The following is a real-life case study relating to two of our clients (pseudonyms have been used).
Client(s): Mr Hansford (56) and his wife, Mrs Hansford (53).
Background: Mr Hansford is a partner at Chamberlain Grant LLP.
During an initial meeting with his Saunderson House adviser, Mr Hansford explained he had been considering retiring from his position as a partner at Chamberlain Grant LLP in the next year or so. He was hesitant about doing so however, as he wanted to be sure that he and his wife would have sufficient funds in their portfolio to maintain their standard of living over the long-term, and be in a position to gift additional monies to their children for property purchases.
We offered to perform a Long-Term Cash Flow Forecast – inputting their current position, future plans and estimated level of expenditure in retirement.
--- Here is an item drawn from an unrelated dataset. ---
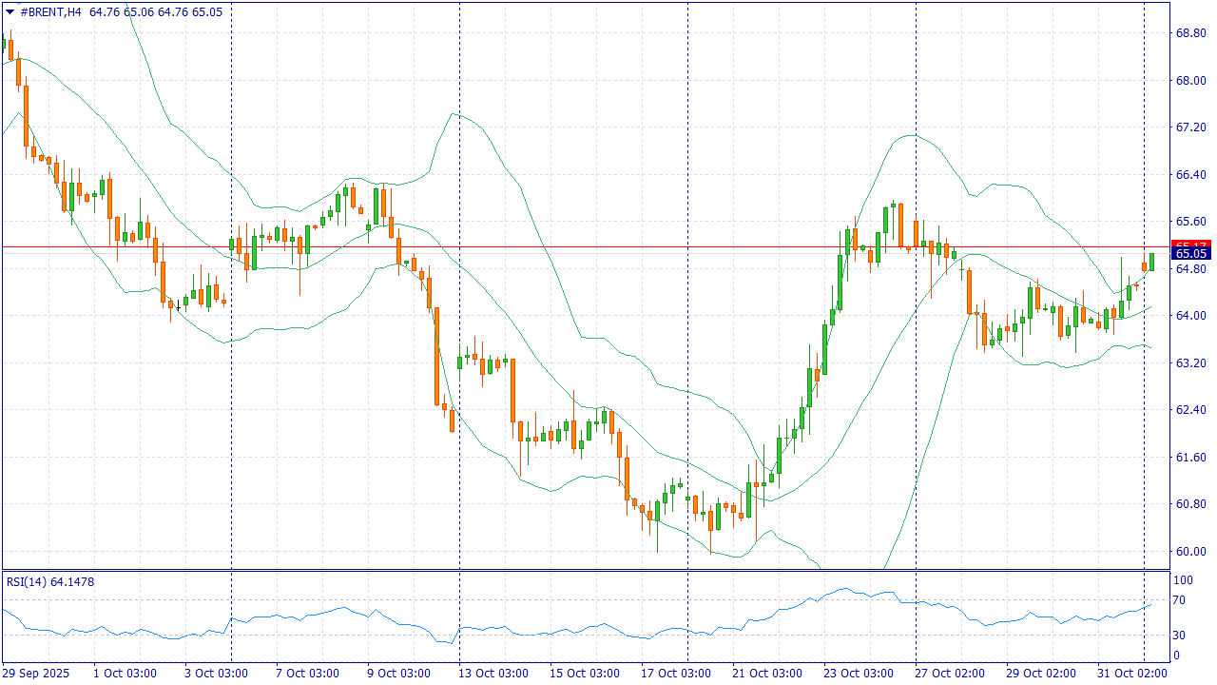The height and width of the screenshot is (685, 1217).
Task: Click the blue 65.05 current price tag
Action: 1191,254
The Cash Flow Forecast then projected their financial position using a number of prudent assumptions, allowing them to see:
i) how a given level of expenditure and gifting could be sustained over the long-term
ii) the actions we would likely recommend at various points in the future, to help maximise the tax-efficiency of their income.
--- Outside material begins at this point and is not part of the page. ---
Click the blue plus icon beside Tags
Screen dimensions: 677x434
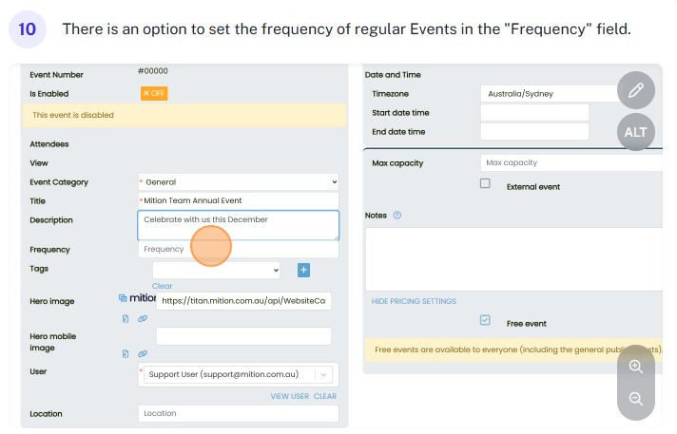click(x=304, y=271)
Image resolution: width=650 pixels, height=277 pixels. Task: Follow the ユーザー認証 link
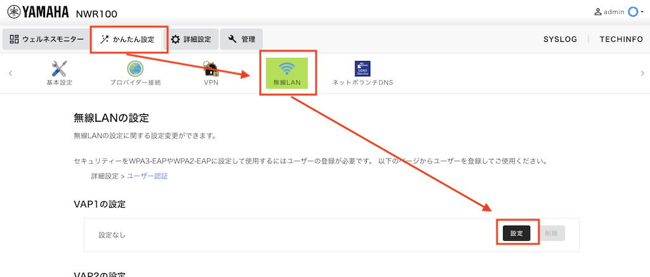coord(147,176)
To help Mr and Mrs Hansford understand the impacts of unforeseen events to their portfolio, we adjust the model to demonstrate the difference in position for any number of scenarios, such as rise in their level of expenditure, increased inflation, or a decision to downsize their home.
The Cash Flow Forecast clearly demonstrated that Mr and Mrs Hansford were financially independent and could comfortably choose to retire from paid employment immediately at that time. With this reassurance to hand, Mr Hansford subsequently gave notice to Chamberlain Grant LLP and is preparing to enjoy his retirement.